→ WORK INSTRUCTIONS: Set down, word for word, the line with "You are a computer-use agent. Image" and the lines after it through the final line of the data below, without pictures.

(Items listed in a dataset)
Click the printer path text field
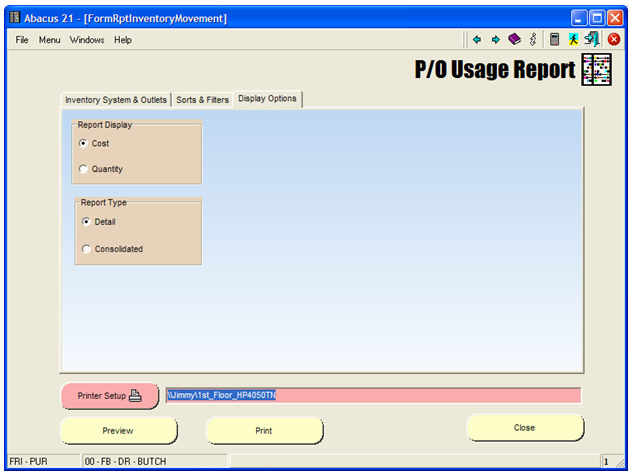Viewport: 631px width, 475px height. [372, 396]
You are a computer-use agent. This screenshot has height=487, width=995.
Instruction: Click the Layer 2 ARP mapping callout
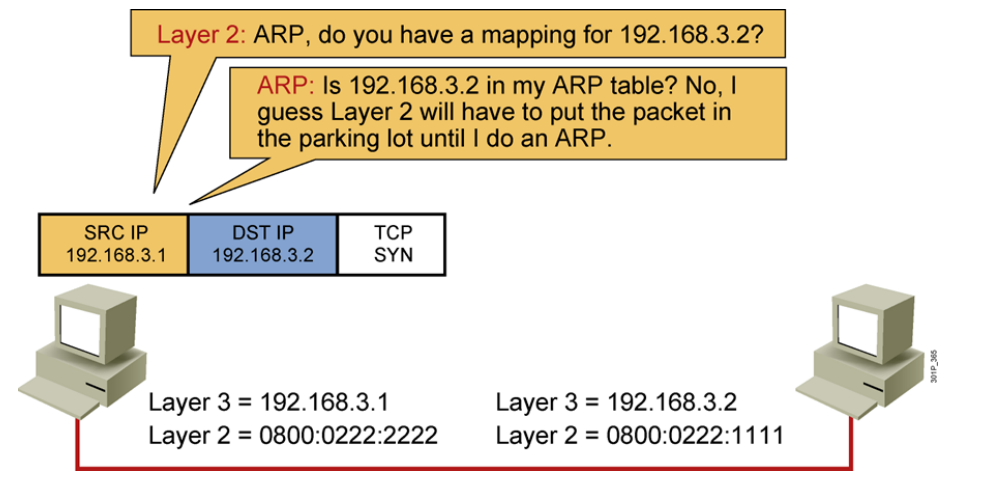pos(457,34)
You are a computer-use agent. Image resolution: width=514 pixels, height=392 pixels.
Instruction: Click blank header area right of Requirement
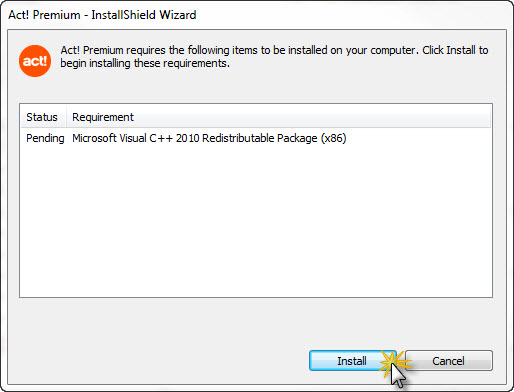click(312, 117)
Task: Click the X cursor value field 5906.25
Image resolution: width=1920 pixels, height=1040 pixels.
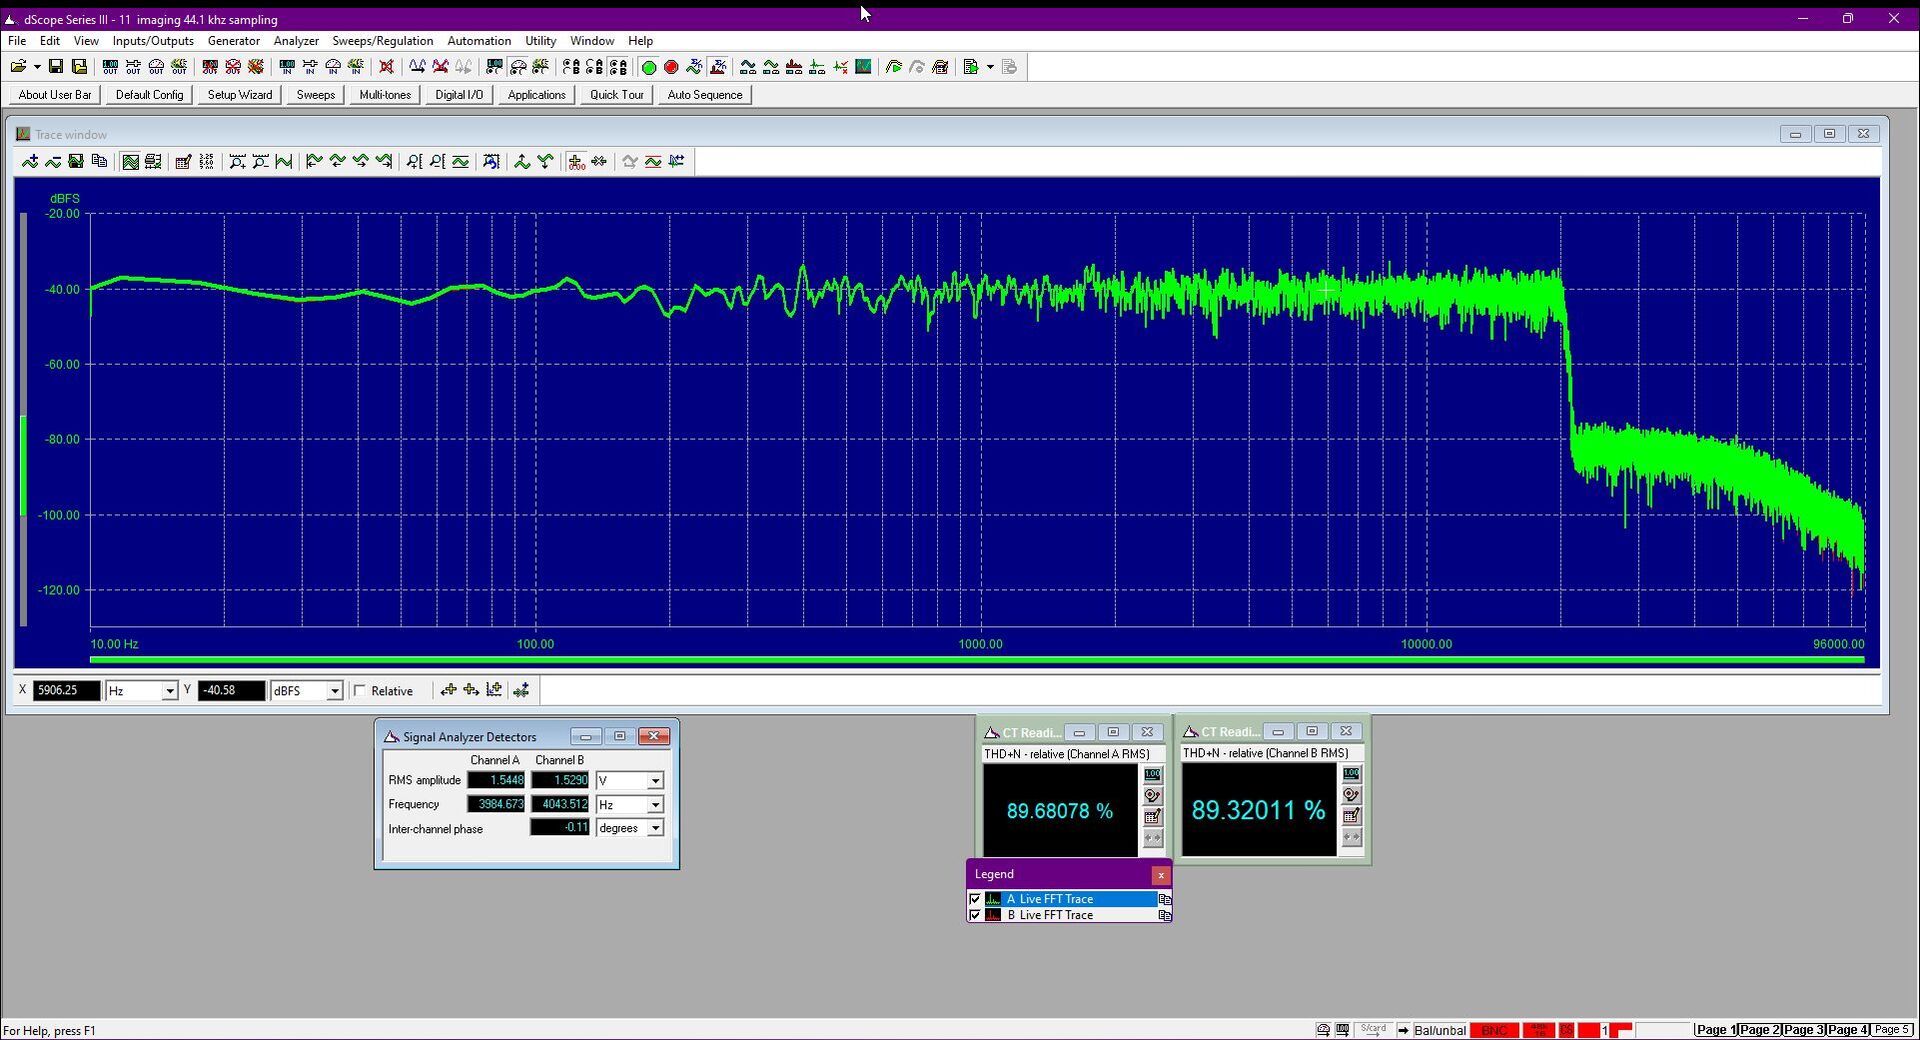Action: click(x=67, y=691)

→ ANSWER TO THE PROBLEM:
You are a computer-use agent. Image resolution: width=514 pixels, height=392 pixels.
Instruction: Click blank header area right of Requirement
click(312, 117)
Task: Click the X cursor value field 5906.25
Image resolution: width=1920 pixels, height=1040 pixels.
Action: click(x=67, y=691)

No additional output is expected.